REQUIREMENT:
Arrange the listing below as a JSON list of strings, one string per line, leaving out blank lines.

[START]

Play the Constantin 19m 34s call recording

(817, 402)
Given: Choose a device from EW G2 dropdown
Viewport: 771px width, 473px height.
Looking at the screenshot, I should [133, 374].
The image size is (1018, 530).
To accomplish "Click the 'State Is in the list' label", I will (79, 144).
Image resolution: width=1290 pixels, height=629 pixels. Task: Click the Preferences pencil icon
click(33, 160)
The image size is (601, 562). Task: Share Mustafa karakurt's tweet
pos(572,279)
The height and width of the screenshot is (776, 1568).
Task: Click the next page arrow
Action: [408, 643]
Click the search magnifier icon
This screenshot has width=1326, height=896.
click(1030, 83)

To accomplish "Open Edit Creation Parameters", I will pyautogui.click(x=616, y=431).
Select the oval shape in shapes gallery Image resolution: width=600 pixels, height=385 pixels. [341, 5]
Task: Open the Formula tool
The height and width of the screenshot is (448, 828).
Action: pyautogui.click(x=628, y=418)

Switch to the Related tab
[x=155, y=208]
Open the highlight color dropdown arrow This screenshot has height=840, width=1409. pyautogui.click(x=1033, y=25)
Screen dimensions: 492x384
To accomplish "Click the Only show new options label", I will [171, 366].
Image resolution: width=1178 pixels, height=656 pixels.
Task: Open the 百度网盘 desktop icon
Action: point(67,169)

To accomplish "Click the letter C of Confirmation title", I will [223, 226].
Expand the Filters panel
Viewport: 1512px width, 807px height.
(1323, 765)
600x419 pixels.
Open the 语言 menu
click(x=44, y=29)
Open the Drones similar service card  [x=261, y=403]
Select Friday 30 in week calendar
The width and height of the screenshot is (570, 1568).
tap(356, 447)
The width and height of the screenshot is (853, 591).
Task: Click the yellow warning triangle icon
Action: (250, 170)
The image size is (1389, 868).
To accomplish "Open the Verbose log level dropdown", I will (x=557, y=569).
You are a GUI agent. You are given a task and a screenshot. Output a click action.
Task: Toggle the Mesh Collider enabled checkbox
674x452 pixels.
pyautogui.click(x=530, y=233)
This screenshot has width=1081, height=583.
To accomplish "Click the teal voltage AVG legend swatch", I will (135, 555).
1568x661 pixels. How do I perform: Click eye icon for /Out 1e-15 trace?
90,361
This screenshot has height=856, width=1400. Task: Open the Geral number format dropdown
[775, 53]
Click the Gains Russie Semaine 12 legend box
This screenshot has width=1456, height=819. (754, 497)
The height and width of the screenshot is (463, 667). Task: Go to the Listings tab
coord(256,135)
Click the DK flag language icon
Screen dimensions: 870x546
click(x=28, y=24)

[END]

WORKED ANSWER:
[
  "Play the Constantin 19m 34s call recording",
  "(817, 402)",
  "Given: Choose a device from EW G2 dropdown",
  "Viewport: 771px width, 473px height.",
  "Looking at the screenshot, I should [133, 374].",
  "The image size is (1018, 530).",
  "To accomplish \"Click the 'State Is in the list' label\", I will (79, 144).",
  "Image resolution: width=1290 pixels, height=629 pixels. Task: Click the Preferences pencil icon",
  "click(33, 160)",
  "The image size is (601, 562). Task: Share Mustafa karakurt's tweet",
  "pos(572,279)",
  "The height and width of the screenshot is (776, 1568).",
  "Task: Click the next page arrow",
  "Action: [408, 643]",
  "Click the search magnifier icon",
  "This screenshot has width=1326, height=896.",
  "click(1030, 83)",
  "To accomplish \"Open Edit Creation Parameters\", I will pyautogui.click(x=616, y=431).",
  "Select the oval shape in shapes gallery Image resolution: width=600 pixels, height=385 pixels. [341, 5]",
  "Task: Open the Formula tool",
  "The height and width of the screenshot is (448, 828).",
  "Action: pyautogui.click(x=628, y=418)",
  "Switch to the Related tab",
  "[x=155, y=208]",
  "Open the highlight color dropdown arrow This screenshot has height=840, width=1409. pyautogui.click(x=1033, y=25)",
  "Screen dimensions: 492x384",
  "To accomplish \"Click the Only show new options label\", I will [171, 366].",
  "Image resolution: width=1178 pixels, height=656 pixels.",
  "Task: Open the 百度网盘 desktop icon",
  "Action: point(67,169)",
  "To accomplish \"Click the letter C of Confirmation title\", I will [223, 226].",
  "Expand the Filters panel",
  "Viewport: 1512px width, 807px height.",
  "(1323, 765)",
  "600x419 pixels.",
  "Open the 语言 menu",
  "click(x=44, y=29)",
  "Open the Drones similar service card  [x=261, y=403]",
  "Select Friday 30 in week calendar",
  "The width and height of the screenshot is (570, 1568).",
  "tap(356, 447)",
  "The width and height of the screenshot is (853, 591).",
  "Task: Click the yellow warning triangle icon",
  "Action: (250, 170)",
  "The image size is (1389, 868).",
  "To accomplish \"Open the Verbose log level dropdown\", I will (x=557, y=569).",
  "You are a GUI agent. You are given a task and a screenshot. Output a click action.",
  "Task: Toggle the Mesh Collider enabled checkbox",
  "674x452 pixels.",
  "pyautogui.click(x=530, y=233)",
  "This screenshot has width=1081, height=583.",
  "To accomplish \"Click the teal voltage AVG legend swatch\", I will (135, 555).",
  "1568x661 pixels. How do I perform: Click eye icon for /Out 1e-15 trace?",
  "90,361",
  "This screenshot has height=856, width=1400. Task: Open the Geral number format dropdown",
  "[775, 53]",
  "Click the Gains Russie Semaine 12 legend box",
  "This screenshot has width=1456, height=819. (754, 497)",
  "The height and width of the screenshot is (463, 667). Task: Go to the Listings tab",
  "coord(256,135)",
  "Click the DK flag language icon",
  "Screen dimensions: 870x546",
  "click(x=28, y=24)"
]